Write out, word for word, the portion of the forum thread on fine-tuning with two A100 GPUs starting at "qianyu chen ·" and ending at "14:14:50 GMT+0800 (China Standard Time)".

==== QUOTED PASSAGE ====

Two A100 GPUs for fine-tuning, insufficient memory?

Question

Two A100 GPUs for fine-tuning, insufficient memory?

hekaijie123 opened this issue 5 months ago · comments

Hello Author, I am using two A100 GPUs (40GB each) to run full-parameter fine-tuning. Regardless of whether I use the zero2 or zero3 configuration, it always shows that the memory is exceeded. However, according to the "Model Fine-tuning Memory Usage Statistics" table you provided below, GPUs2 uses 16GB of memory. How can this be resolved?

qianyu chen · Answer 1 · Thu Jun 13 2024 21:12:27 GMT+0800 (China Standard Time)

have you set offload the model‘s params and optimizer to cpu？

1SingleFeng · Answer 2 · Fri Jun 14 2024 14:14:50 GMT+0800 (China Standard Time)

You need to offload model parameters and optimizer parameters to the CPU, further reducing GPU memory usage:

1SingleFeng · Answer 3 · Fri Jun 14 2024 14:15:28 GMT+0800 (China Standard Time)

"zero_optimization": {
"stage": 3,
"offload_optimizer": {
"device": "cpu",
"pin_memory": true
},
"offload_param": {
"device": "cpu",
"pin_memory": true
}
}

==== SUPPLIED DATA ====

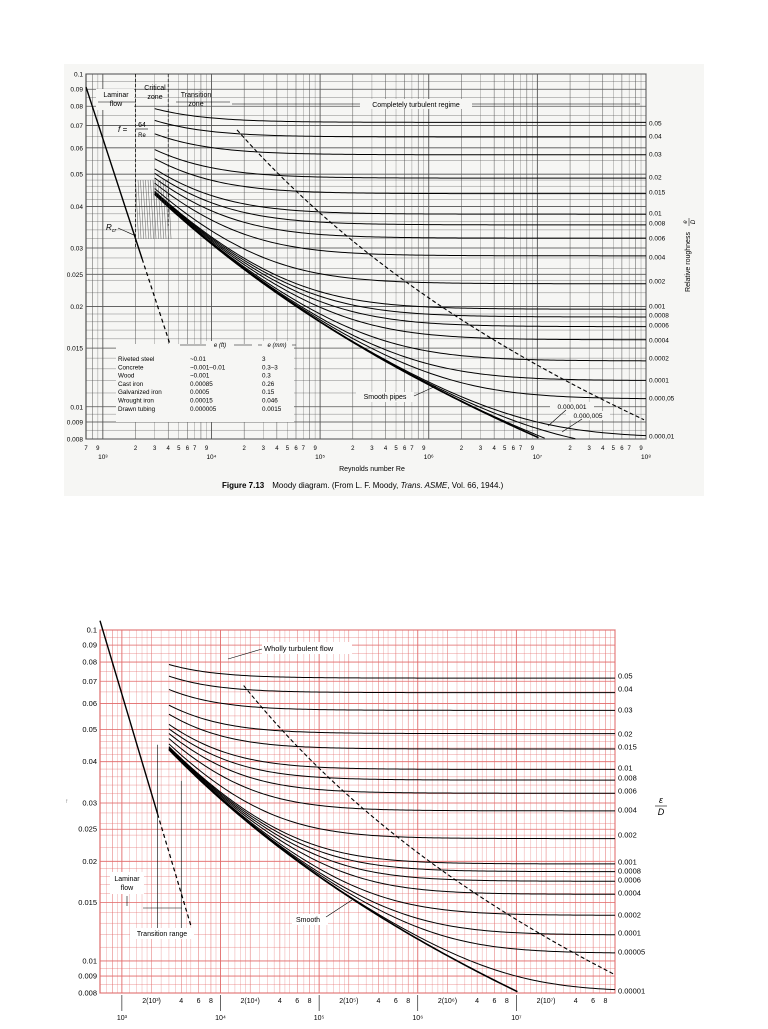 The height and width of the screenshot is (1029, 768). What do you see at coordinates (103, 458) in the screenshot?
I see `x-major-tick-label: 10³` at bounding box center [103, 458].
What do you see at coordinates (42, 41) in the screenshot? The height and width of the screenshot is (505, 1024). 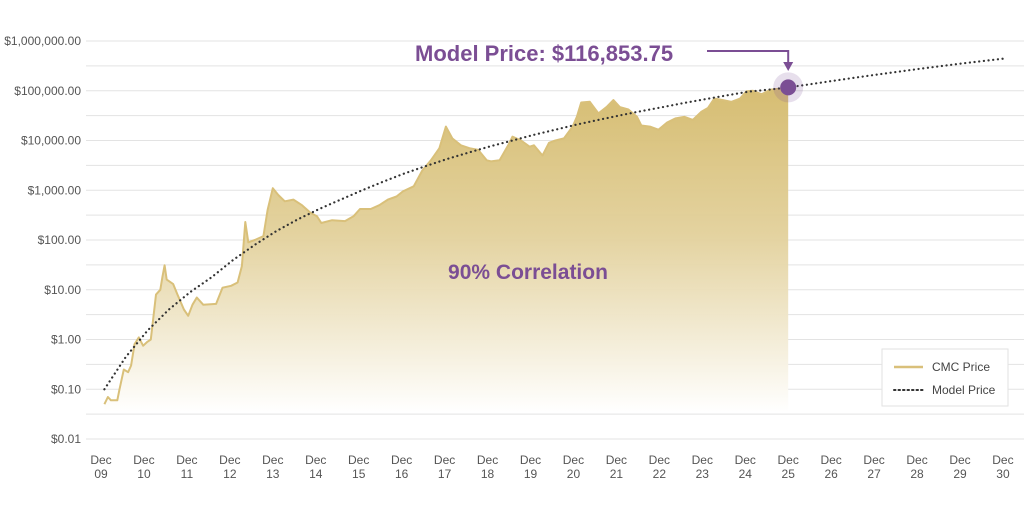 I see `y-tick-label: $1,000,000.00` at bounding box center [42, 41].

====

SOLUTION FOR THIS TASK
qianyu chen · Answer 1 · Thu Jun 13 2024 21:12:27 GMT+0800 (China Standard Time)

have you set offload the model‘s params and optimizer to cpu？

1SingleFeng · Answer 2 · Fri Jun 14 2024 14:14:50 GMT+0800 (China Standard Time)